Endometriosis and Fertility
Endometriosis occurs when tissue similar to the uterine lining grows outside the uterus, most commonly in the pelvic cavity. During menstruation, this tissue behaves like it would inside the uterus: it thickens, breaks down, and bleeds. But because it has no way to exit the body, it causes inflammation, scarring, and adhesions that can damage the ovaries, fallopian tubes, and surrounding structures.
The impact on fertility goes beyond physical blockages. Women with endometriosis-related ovarian cysts (endometriomas) show reduced responsiveness to fertility treatments, retrieving fewer eggs and forming fewer embryos. Research suggests this isn’t just a local problem in the affected ovary. Studies on women with cysts on only one side found that both ovaries were affected, pointing to either undetected bilateral disease or a bodywide inflammatory effect. Painful periods, pain during sex, and chronic pelvic pain are the most recognizable symptoms, though some women with endometriosis have no symptoms at all.
Male Factor Infertility
In up to half of couples struggling to conceive, a male factor plays at least a partial role. Despite this, many couples focus exclusively on the female partner early on, which can delay answers significantly.
A semen analysis is the starting point. It measures three main things: sperm count (fewer than 15 million sperm per milliliter is considered low), motility (whether sperm swim well enough to reach the egg), and morphology (whether sperm are shaped normally). Common causes of poor semen quality include varicoceles (enlarged veins in the scrotum that raise testicular temperature), hormonal imbalances, prior infections, certain medications, and lifestyle factors like heavy alcohol use, smoking, or anabolic steroid use. A semen analysis is inexpensive and noninvasive, so it makes sense to do it early in the evaluation process rather than as an afterthought.

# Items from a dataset
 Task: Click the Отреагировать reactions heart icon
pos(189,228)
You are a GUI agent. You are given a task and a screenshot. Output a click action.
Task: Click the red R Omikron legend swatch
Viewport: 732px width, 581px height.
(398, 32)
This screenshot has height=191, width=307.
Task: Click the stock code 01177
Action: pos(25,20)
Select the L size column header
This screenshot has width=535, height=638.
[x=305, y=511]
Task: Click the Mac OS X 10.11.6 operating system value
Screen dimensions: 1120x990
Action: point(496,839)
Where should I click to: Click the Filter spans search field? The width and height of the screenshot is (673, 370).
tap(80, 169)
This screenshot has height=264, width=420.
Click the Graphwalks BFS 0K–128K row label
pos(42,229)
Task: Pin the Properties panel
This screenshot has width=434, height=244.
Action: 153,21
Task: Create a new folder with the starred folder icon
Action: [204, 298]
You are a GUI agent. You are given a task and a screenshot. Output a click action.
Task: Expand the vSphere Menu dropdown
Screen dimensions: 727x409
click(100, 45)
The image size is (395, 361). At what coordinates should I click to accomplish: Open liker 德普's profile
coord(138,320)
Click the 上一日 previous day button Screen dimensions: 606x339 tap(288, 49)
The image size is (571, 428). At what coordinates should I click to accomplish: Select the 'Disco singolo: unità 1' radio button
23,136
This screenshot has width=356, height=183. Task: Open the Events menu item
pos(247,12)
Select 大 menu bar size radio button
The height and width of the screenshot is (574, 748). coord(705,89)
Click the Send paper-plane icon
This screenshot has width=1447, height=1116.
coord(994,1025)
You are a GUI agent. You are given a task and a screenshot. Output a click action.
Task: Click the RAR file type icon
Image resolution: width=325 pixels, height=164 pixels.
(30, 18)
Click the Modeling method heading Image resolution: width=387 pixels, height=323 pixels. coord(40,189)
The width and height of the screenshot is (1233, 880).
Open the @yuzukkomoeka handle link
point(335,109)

# Exercises to complete
**a.** In the fertility passage, what sperm count per milliliter is considered low?
**b.** Do these statements agree with the fertility passage? (i) A semen analysis is expensive and invasive. (ii) In women with cysts on only one side, both ovaries were found to be affected. (iii) Every woman with endometriosis has symptoms.
You won't need the items for anything here.

# Answer list
**a.** Fewer than 15 million sperm per milliliter.

**b.**
(i) No: "A semen analysis is inexpensive and noninvasive"
(ii) Yes: "Studies on women with cysts on only one side found that both ovaries were affected"
(iii) No: "some women with endometriosis have no symptoms at all"